━━━ PROVIDED RECORDS ━━━

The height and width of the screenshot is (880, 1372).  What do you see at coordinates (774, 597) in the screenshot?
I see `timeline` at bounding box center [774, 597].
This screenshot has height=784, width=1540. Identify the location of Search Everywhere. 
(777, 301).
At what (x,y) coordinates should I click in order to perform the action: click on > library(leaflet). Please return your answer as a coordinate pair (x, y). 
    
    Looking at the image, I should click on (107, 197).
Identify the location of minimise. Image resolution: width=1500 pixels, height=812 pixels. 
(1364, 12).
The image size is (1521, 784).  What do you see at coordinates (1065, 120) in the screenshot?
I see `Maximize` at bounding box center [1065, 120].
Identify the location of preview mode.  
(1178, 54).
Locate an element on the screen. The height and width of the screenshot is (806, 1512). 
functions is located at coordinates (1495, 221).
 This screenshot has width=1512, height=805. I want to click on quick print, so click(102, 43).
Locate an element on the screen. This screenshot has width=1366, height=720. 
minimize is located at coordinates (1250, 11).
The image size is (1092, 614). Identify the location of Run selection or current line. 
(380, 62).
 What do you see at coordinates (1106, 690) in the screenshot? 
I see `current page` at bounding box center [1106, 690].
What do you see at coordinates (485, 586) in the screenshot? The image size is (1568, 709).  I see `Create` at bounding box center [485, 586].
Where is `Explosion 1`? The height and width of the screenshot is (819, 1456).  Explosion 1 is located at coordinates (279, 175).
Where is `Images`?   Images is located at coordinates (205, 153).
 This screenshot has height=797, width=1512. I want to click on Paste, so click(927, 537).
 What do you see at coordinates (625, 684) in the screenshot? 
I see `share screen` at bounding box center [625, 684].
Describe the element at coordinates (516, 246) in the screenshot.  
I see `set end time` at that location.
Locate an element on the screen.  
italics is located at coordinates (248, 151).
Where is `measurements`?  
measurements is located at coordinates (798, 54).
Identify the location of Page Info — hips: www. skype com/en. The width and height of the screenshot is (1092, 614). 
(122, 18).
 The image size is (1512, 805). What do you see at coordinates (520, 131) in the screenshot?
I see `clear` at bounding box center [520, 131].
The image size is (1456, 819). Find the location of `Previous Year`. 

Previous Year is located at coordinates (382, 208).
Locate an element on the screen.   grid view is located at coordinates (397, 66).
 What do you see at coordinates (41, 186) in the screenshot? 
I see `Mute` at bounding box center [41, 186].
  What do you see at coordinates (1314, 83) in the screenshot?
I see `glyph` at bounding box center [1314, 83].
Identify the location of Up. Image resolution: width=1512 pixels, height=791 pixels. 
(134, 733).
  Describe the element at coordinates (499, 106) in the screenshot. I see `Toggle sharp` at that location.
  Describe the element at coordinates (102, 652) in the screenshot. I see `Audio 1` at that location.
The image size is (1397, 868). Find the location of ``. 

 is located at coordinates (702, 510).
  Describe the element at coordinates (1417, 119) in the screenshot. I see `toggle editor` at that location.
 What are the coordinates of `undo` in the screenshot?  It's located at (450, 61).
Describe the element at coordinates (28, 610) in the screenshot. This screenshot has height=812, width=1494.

━━━

Format each nonblank line of the listing above as one string in a JSON list, in order, omitting blank lines.

[
  "The height and width of the screenshot is (880, 1372).  What do you see at coordinates (774, 597) in the screenshot?",
  "I see `timeline` at bounding box center [774, 597].",
  "This screenshot has height=784, width=1540. Identify the location of Search Everywhere. ",
  "(777, 301).",
  "At what (x,y) coordinates should I click in order to perform the action: click on > library(leaflet). Please return your answer as a coordinate pair (x, y). ",
  "    Looking at the image, I should click on (107, 197).",
  "Identify the location of minimise. Image resolution: width=1500 pixels, height=812 pixels. ",
  "(1364, 12).",
  "The image size is (1521, 784).  What do you see at coordinates (1065, 120) in the screenshot?",
  "I see `Maximize` at bounding box center [1065, 120].",
  "Identify the location of preview mode.  ",
  "(1178, 54).",
  "Locate an element on the screen. The height and width of the screenshot is (806, 1512). ",
  "functions is located at coordinates (1495, 221).",
  " This screenshot has width=1512, height=805. I want to click on quick print, so click(102, 43).",
  "Locate an element on the screen. This screenshot has width=1366, height=720. ",
  "minimize is located at coordinates (1250, 11).",
  "The image size is (1092, 614). Identify the location of Run selection or current line. ",
  "(380, 62).",
  " What do you see at coordinates (1106, 690) in the screenshot? ",
  "I see `current page` at bounding box center [1106, 690].",
  "What do you see at coordinates (485, 586) in the screenshot? The image size is (1568, 709).  I see `Create` at bounding box center [485, 586].",
  "Where is `Explosion 1`? The height and width of the screenshot is (819, 1456).  Explosion 1 is located at coordinates (279, 175).",
  "Where is `Images`?   Images is located at coordinates (205, 153).",
  " This screenshot has height=797, width=1512. I want to click on Paste, so click(927, 537).",
  " What do you see at coordinates (625, 684) in the screenshot? ",
  "I see `share screen` at bounding box center [625, 684].",
  "Describe the element at coordinates (516, 246) in the screenshot.  ",
  "I see `set end time` at that location.",
  "Locate an element on the screen.  ",
  "italics is located at coordinates (248, 151).",
  "Where is `measurements`?  ",
  "measurements is located at coordinates (798, 54).",
  "Identify the location of Page Info — hips: www. skype com/en. The width and height of the screenshot is (1092, 614). ",
  "(122, 18).",
  " The image size is (1512, 805). What do you see at coordinates (520, 131) in the screenshot?",
  "I see `clear` at bounding box center [520, 131].",
  "The image size is (1456, 819). Find the location of `Previous Year`. ",
  "Previous Year is located at coordinates (382, 208).",
  "Locate an element on the screen.   grid view is located at coordinates (397, 66).",
  " What do you see at coordinates (41, 186) in the screenshot? ",
  "I see `Mute` at bounding box center [41, 186].",
  "  What do you see at coordinates (1314, 83) in the screenshot?",
  "I see `glyph` at bounding box center [1314, 83].",
  "Identify the location of Up. Image resolution: width=1512 pixels, height=791 pixels. ",
  "(134, 733).",
  "  Describe the element at coordinates (499, 106) in the screenshot. I see `Toggle sharp` at that location.",
  "  Describe the element at coordinates (102, 652) in the screenshot. I see `Audio 1` at that location.",
  "The image size is (1397, 868). Find the location of ``. ",
  " is located at coordinates (702, 510).",
  "  Describe the element at coordinates (1417, 119) in the screenshot. I see `toggle editor` at that location.",
  " What are the coordinates of `undo` in the screenshot?  It's located at (450, 61).",
  "Describe the element at coordinates (28, 610) in the screenshot. This screenshot has height=812, width=1494."
]